• EXCERPTED PASSAGE:
* BEGIN *
Abstract
The spatial and temporal distribution of trees has a large impact on human health and the environment through contributions to important climate mechanisms as well as commercial, recreational and social activities in society. A range of tree mapping methodologies has been presented in the literature, but tree cover estimates still differ widely between the individual datasets, and comparisons of the thematic accuracy of the resulting tree maps are rather scarce. The Copernicus Sentinel-2 satellites, which were launched in 2015 and 2017, have a combination of high spatial and temporal resolution. Given that this is a new satellite, a substantial amount of research on development of tree mapping algorithms as well as accuracy assessment of said algorithms have to be done in the years to come. To contribute to this process, a tree map produced through unsupervised classification was created for six Sentinel-2 tiles. The agreement between the tree map and the corresponding national forest inventory, as a function of the band combination chosen, was analysed and the thematic accuracy was assessed for two out of the six tiles. The results show that the highest agreement between the present tree map and the national forest inventory was found for bands 2, 3, 6 and 12. The present tree map has a relative difference in tree cover between 8% and 79% compared to previous estimates, but results are characterised by large scatter. Lastly, it is shown that the overall thematic accuracy of the present map is up to 90%, with the user’s accuracy ranging from 34.85% to 92.10%, and the producer’s accuracy ranging from 23.80% to 97.60% for the various thematic classes. This demonstrates that tree maps with high thematic accuracy can be produced from Sentinel-2. In the future the thematic accuracy can be increased even more through the use of temporal averaging in the mapping procedure, which will enable an accurate estimate of the European tree cover.
* END *
• RECORDED INFORMATION:
* BEGIN *
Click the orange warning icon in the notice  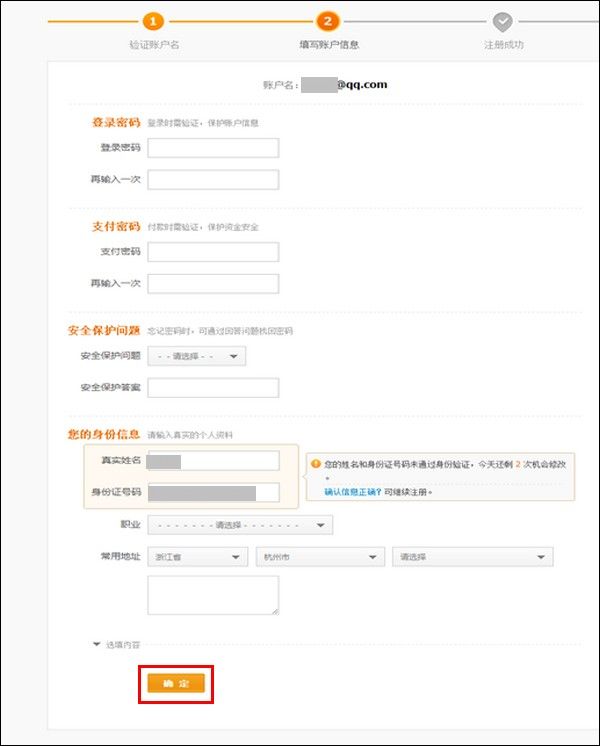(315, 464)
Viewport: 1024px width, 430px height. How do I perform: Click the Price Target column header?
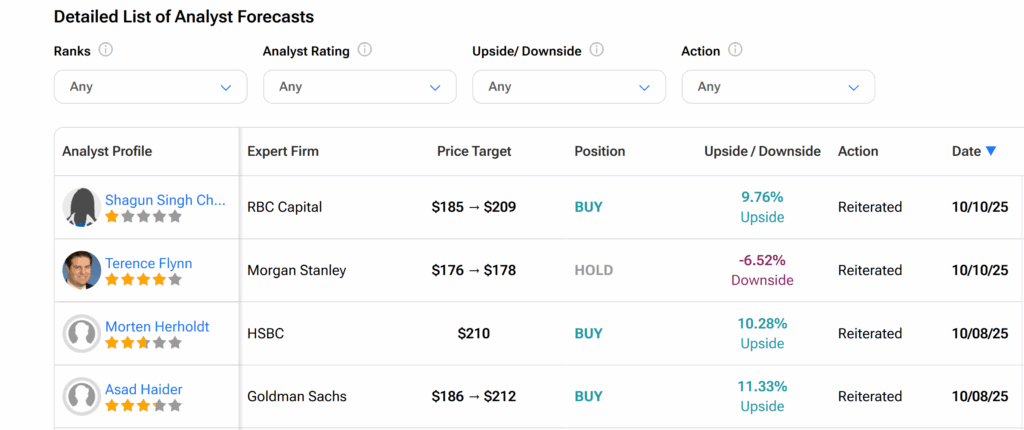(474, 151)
* END *
• TASKS FOR THIS EXERCISE:
- 1) Render into French this sentence from the tree-mapping abstract: "The Copernicus Sentinel-2 satellites, which were launched in 2015 and 2017, have a combination of high spatial and temporal resolution."
- 2) Carry the tree-mapping abstract forward from its final sentence by writing the section that would follow it.

• TASK RESPONSES:
- 1) Les satellites Copernicus Sentinel-2, lancés en 2015 et en 2017, associent une haute résolution spatiale à une haute résolution temporelle.

- 2)
Highlights
Trees serve as a major carbon pool contributing to important feedback mechanisms to the earth’s climate (Bonan, 2008)
It is evident that the spatial distribution of trees and changes in the spatial distribution of trees over time has a large impact on human health and the environment
The calculation of the wall-to-wall kappa coefficient with the corresponding national forest inventory for all 8100 band combinations shows that the highest summed kappa coefficients generally are 2.7 to 2.8, where the theoretical maximum is 5.0 and the highest kappa-coefficient is found when using a combination of four bands (Table 2)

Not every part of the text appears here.